Office of Labor-Management Standards (OLMS)

U.S. Department of Labor

Office of Labor-Management Standards
Division of Enforcement
Washington, DC 20210
(202) 693-0143 Fax: (202) 693-1343








June 20, 2013

 



 


Dear :

This Statement of Reasons is in response to the complaints you filed with the Department of Labor on August 24, 2012, alleging that violations of Title IV of the Labor-Management Reporting and Disclosure Act (LMRDA) occurred in connection with the election of union officers conducted by Local 1, United Association of Journeymen and Apprentices of the Plumbing and Pipe Fitting Industry, on June 2, 2012.

The Department of Labor conducted an investigation of your allegations. As a result of the investigation, the Department has concluded, with respect to the specific allegations, that there was no violation of the LMRDA that may have affected the outcome of the election. Following is an explanation of this conclusion.

You alleged that the 2012 election was conducted by slate balloting even though the membership had not approved any amendment to the local’s constitution and bylaws permitting such balloting. Section 401(e) of the LMRDA requires a union to conduct its election of officers in accordance with its constitution and bylaws. The investigation disclosed that the local’s constitution and bylaws are silent regarding the method of voting. Thus, the local was not required to amend the constitution and bylaws or obtain the membership’s approval of any such amendment before implementing slate balloting. Neither the LMRDA nor the local’s constitution and bylaws were violated.

and also alleged that the local failed to notify members that slate balloting would be implemented during the 2012 election and that a slate would be required to have at least 10 candidates to declare slate status. Section 401(c) of the LMRDA requires a union to provide adequate safeguards to insure a fair election. Thus, a union’s wide range of discretion regarding the conduct of an election is circumscribed by a general rule of fairness. 29 C.F.R. § 452.110. To that end, a union may permit slate balloting so long as such balloting is consistent with the requirement of fairness and the other provisions of the LMRDA. 29 C.F.R. § 452.112.

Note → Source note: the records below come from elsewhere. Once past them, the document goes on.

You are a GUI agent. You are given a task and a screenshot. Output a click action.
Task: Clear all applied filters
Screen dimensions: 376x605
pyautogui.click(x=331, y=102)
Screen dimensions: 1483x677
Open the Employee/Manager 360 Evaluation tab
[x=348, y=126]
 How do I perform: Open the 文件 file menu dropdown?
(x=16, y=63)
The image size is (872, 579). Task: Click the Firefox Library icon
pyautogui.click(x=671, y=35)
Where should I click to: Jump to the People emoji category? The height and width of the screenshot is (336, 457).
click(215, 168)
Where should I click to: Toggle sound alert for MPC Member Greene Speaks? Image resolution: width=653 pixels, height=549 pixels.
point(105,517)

The investigation disclosed that the 2012 election was the first election in which Local 1 permitted candidates to be listed on the ballot according to slate affiliation. A slate needed at least 10 candidates to declare slate status. The balloting was conducted by on-site, electronic voting and members could automatically vote for all the candidates on a particular slate by pushing a single slate button on the electronic voting machine.

Prior to the nominations meeting, the local did not inform its membership that slate voting would be permitted or that a slate needed at least 10 candidates to be listed on the ballot by slate affiliation. As a result, the nine unaffiliated candidates did not learn that the election would be conducted by slate balloting until the incumbent business manager read the nominations guidelines at the nominations meeting, just prior to nominations being opened. The investigation showed, however, that the incumbent business manager, who was a member of the Administration Team, the slate headed by the incumbent officers, learned several weeks prior to the nominations meeting that slate balloting would be permitted, and he was aware of the number of candidates required for slate designation on the ballot. As a result, during the nominations meeting, an Administration Team candidate was nominated for each of the 19 officer positions, including the office of president, vice president, business manager, recording secretary, secretary treasurer, 10 business agents and the executive board (4). In addition, five unaffiliated candidates, including the complainants, were nominated for officer positions, including the office for vice president (1), business agent (3), and executive board (1). and were nominated to the office of vice president and business agent, respectively. and three other unaffiliated candidates were nominated to run for non-officer positions. See 29 U.S.C. § 402(n).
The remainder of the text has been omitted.